Your team took the greatest political windfall since pearl harbor and turned it into the narrowest re-election win of the last 100 years, even as they transformed projected budget surpluses into the most massive deficits ever. They've transformed sympathy over 9/11 into worldwide revulsion and loathing over Iraq, and Dub's newest efforts, "federal control" have disowned their no longer convenient "States' Rights" and "local control" doublespeak routine.

But some folks don't even seem to notice. Apparently, there are some advantages to being mesmerized. When the subject is told to feel no pain, they don't, no matter what...

He tried to respect States' Rights and let Governor Blanco handle the disaster. She started crying.

Of course, with this new ridiculous NO rebuilding speech, Bush is now unofficially a Democrat. Sounded quite like Clinton, I hope he doesn't go through with all of it.
Respect state's rights?!? WTF? Why don't you go read about every major hurricane that has hit Florida and/or the south in the recent past. You don't think FEMA blows billions and billions every single time? You don't think the recovery/relief efforts swing into action ASAP? There's nothing different about New Orleans other than the magnitude of the damage.
 

zendari

Banned
May 27, 2005
6,558
0
0
Originally posted by: DealMonkey

Respect state's rights?!? WTF? Why don't you go read about every major hurricane that has hit Florida and/or the south in the recent past. You don't think FEMA blows billions and billions every single time?

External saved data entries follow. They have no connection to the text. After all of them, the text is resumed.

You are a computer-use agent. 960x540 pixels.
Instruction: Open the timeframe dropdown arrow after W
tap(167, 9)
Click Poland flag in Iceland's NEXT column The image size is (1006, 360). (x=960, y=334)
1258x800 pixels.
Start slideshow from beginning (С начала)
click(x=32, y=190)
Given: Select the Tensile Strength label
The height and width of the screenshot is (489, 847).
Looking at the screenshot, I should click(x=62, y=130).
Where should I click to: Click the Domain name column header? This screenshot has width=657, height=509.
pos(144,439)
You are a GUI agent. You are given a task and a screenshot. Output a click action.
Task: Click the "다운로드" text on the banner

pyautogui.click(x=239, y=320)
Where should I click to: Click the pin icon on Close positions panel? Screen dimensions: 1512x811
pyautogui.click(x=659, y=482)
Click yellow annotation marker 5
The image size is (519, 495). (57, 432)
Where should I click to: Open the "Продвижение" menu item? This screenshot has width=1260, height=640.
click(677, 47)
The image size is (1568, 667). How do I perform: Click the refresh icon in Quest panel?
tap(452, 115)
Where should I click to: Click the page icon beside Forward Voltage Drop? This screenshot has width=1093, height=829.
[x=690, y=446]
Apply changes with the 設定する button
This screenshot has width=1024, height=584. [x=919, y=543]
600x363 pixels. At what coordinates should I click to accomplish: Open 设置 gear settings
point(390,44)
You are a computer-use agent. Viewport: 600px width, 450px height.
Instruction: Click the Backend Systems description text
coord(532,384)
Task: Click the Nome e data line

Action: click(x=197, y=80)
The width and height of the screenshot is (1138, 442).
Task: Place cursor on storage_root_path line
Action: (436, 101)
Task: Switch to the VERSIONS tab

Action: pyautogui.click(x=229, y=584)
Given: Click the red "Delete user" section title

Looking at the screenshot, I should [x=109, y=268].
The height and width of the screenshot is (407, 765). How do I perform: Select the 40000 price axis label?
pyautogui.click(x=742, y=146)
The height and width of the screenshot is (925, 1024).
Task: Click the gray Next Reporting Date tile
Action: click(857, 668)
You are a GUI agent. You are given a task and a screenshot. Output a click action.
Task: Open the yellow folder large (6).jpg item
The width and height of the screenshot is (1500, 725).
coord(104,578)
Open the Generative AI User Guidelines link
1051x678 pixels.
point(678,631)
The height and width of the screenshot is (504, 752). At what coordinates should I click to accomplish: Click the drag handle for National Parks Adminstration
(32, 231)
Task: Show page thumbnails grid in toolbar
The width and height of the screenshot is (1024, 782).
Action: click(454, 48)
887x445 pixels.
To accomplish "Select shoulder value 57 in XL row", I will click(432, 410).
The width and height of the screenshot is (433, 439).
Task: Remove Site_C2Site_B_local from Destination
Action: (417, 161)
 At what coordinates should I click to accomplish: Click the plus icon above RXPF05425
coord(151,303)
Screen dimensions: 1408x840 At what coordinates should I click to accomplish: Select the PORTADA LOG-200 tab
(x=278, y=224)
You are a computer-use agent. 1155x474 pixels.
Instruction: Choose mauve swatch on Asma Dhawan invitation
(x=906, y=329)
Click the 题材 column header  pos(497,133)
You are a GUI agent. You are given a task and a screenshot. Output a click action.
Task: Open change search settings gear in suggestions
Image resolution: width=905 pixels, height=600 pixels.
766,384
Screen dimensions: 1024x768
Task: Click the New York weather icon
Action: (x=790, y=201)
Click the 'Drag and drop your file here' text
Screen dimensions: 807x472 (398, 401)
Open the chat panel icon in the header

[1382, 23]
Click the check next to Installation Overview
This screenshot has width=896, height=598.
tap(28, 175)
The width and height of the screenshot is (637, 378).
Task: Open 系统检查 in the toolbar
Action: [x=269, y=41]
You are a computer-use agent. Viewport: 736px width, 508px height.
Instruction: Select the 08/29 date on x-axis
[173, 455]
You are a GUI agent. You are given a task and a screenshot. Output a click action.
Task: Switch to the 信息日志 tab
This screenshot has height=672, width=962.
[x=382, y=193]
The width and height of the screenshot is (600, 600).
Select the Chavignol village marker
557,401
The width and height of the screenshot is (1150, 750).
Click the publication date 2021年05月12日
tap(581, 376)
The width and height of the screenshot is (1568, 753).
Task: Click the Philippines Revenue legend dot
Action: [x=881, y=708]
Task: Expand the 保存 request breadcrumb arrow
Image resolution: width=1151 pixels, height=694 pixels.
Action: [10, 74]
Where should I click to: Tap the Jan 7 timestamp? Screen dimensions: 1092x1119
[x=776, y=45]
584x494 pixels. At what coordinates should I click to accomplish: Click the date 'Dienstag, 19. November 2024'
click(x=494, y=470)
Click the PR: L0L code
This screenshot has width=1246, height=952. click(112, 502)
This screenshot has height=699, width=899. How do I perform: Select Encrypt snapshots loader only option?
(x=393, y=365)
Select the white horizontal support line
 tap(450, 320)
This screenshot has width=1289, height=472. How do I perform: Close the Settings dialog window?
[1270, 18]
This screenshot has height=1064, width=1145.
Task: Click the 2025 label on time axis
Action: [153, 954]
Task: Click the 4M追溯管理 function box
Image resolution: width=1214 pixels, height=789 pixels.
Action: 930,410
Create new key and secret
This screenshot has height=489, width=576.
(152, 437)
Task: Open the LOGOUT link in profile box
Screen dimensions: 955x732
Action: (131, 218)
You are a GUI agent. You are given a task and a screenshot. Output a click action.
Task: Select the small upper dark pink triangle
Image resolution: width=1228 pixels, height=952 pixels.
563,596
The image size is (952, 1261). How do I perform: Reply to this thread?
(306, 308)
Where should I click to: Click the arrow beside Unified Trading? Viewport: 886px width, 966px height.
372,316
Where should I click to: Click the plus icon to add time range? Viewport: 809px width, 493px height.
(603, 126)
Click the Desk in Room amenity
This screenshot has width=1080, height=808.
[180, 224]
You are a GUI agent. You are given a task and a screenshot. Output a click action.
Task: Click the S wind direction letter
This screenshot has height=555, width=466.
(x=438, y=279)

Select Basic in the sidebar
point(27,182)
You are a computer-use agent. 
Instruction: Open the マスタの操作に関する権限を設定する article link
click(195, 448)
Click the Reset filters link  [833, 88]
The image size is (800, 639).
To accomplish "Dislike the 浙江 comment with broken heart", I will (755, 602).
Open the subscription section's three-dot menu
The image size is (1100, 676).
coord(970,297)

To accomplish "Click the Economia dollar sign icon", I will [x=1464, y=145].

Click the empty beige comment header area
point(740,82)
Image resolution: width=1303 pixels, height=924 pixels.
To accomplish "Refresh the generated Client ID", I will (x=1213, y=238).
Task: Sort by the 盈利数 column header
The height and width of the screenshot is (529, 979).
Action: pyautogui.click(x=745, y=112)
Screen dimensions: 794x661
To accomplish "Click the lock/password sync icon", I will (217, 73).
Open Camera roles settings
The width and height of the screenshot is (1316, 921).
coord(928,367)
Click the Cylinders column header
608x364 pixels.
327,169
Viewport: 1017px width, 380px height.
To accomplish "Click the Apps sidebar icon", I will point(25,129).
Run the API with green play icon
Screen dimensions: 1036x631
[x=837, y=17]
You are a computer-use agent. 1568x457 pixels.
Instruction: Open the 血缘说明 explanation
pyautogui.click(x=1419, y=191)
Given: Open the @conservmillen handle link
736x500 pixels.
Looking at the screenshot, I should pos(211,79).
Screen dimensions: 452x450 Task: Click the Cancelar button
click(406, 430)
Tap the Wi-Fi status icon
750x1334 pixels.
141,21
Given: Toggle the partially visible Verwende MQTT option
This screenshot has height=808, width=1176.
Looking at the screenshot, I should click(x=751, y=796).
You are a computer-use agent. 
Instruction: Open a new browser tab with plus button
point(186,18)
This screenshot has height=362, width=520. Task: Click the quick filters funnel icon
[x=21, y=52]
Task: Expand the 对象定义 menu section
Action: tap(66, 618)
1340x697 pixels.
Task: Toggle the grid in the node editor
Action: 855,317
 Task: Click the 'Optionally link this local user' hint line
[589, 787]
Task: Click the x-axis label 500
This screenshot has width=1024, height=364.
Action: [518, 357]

You don't think the recovery/relief efforts swing into action ASAP? There's nothing different about New Orleans other than the magnitude of the damage.

Unlike Blanco, Govenor Bush was both competent and willing to work with the federal government instead of playing petty partisan politics and working against them.
 

daclayman

Golden Member
Sep 27, 2000
1,207
0
76
Originally posted by: zendari
Originally posted by: DealMonkey

Respect state's rights?!? WTF? Why don't you go read about every major hurricane that has hit Florida and/or the south in the recent past. You don't think FEMA blows billions and billions every single time? You don't think the recovery/relief efforts swing into action ASAP? There's nothing different about New Orleans other than the magnitude of the damage.

Unlike Blanco, Govenor Bush was both competent and willing to work with the federal government instead of playing petty partisan politics and working against them.

Reading your posts makes baby jesus cry.